Challenge
Reproduce the stretch of lines from the line containing "Select the red" through the line containing "(x=118, y=33)", with both end lines included, and nothing more.

[Start Data supplied]

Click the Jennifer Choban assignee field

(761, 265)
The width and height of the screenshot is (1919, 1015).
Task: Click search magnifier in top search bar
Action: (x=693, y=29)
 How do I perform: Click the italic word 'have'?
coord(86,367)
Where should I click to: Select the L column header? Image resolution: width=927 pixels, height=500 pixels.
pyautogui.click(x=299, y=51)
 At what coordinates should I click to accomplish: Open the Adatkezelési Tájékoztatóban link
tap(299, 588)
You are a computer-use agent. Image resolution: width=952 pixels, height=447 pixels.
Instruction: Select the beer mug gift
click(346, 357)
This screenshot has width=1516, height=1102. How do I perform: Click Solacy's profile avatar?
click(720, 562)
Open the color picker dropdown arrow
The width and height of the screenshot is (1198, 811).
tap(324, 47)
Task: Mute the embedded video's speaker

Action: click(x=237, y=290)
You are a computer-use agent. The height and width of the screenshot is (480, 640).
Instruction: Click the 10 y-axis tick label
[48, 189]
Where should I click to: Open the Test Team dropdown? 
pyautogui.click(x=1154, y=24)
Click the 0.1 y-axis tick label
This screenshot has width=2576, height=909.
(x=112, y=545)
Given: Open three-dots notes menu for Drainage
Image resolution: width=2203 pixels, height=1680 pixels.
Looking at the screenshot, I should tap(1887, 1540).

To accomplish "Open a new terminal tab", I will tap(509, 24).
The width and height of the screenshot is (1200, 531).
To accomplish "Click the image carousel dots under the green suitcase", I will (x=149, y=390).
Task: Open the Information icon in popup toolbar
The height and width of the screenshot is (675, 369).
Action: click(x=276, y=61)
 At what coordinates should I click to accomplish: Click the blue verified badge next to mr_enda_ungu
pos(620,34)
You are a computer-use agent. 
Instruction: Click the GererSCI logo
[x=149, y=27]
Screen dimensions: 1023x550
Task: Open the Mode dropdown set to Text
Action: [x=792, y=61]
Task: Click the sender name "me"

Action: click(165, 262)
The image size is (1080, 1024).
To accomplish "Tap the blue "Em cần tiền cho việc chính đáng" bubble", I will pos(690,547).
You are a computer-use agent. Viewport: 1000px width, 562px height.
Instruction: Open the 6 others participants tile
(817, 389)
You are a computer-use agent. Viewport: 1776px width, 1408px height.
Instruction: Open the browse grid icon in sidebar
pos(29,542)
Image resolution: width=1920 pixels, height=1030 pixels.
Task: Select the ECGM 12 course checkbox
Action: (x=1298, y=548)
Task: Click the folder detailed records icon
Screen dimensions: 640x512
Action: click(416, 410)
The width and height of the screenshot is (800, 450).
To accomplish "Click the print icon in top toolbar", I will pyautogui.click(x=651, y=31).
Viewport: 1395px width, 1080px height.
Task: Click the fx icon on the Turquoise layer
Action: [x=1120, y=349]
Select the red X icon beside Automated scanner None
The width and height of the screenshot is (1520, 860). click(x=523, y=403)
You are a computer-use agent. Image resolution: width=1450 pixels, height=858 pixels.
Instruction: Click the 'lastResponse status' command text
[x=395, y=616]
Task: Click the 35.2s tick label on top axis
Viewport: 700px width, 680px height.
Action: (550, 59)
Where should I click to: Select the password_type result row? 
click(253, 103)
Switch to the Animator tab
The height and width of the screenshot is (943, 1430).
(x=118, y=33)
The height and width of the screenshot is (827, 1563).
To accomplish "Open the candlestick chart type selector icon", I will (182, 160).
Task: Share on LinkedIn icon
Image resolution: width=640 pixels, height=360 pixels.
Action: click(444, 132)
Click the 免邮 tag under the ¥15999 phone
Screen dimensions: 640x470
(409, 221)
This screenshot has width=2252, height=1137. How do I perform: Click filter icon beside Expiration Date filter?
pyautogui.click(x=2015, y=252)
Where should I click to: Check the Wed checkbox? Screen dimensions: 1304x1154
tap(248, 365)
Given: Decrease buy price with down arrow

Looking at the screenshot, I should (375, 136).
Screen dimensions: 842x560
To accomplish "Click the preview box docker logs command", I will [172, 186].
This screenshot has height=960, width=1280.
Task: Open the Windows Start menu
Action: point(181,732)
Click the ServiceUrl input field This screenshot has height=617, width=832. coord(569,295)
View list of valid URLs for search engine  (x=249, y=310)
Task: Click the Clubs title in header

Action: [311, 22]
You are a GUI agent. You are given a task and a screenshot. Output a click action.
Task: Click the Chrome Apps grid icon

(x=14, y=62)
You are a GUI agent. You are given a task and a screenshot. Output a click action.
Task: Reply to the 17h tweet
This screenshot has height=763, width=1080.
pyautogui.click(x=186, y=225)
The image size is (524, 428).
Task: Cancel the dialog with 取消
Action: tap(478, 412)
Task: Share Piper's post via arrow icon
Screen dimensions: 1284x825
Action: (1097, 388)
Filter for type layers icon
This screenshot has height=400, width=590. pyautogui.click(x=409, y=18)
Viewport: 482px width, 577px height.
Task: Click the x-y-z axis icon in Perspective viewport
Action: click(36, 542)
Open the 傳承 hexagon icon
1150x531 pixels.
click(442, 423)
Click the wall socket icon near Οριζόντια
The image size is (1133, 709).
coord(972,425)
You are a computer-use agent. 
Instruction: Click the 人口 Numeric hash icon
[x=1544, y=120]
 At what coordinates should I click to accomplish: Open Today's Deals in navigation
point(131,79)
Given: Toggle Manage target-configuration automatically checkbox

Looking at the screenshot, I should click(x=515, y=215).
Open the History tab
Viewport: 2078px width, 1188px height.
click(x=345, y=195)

[End Data supplied]

Task output
Select the red X icon beside Automated scanner None
The width and height of the screenshot is (1520, 860). click(x=523, y=403)
You are a computer-use agent. Image resolution: width=1450 pixels, height=858 pixels.
Instruction: Click the 'lastResponse status' command text
[x=395, y=616]
Task: Click the 35.2s tick label on top axis
Viewport: 700px width, 680px height.
Action: (550, 59)
Where should I click to: Select the password_type result row? 
click(253, 103)
Switch to the Animator tab
The height and width of the screenshot is (943, 1430).
(x=118, y=33)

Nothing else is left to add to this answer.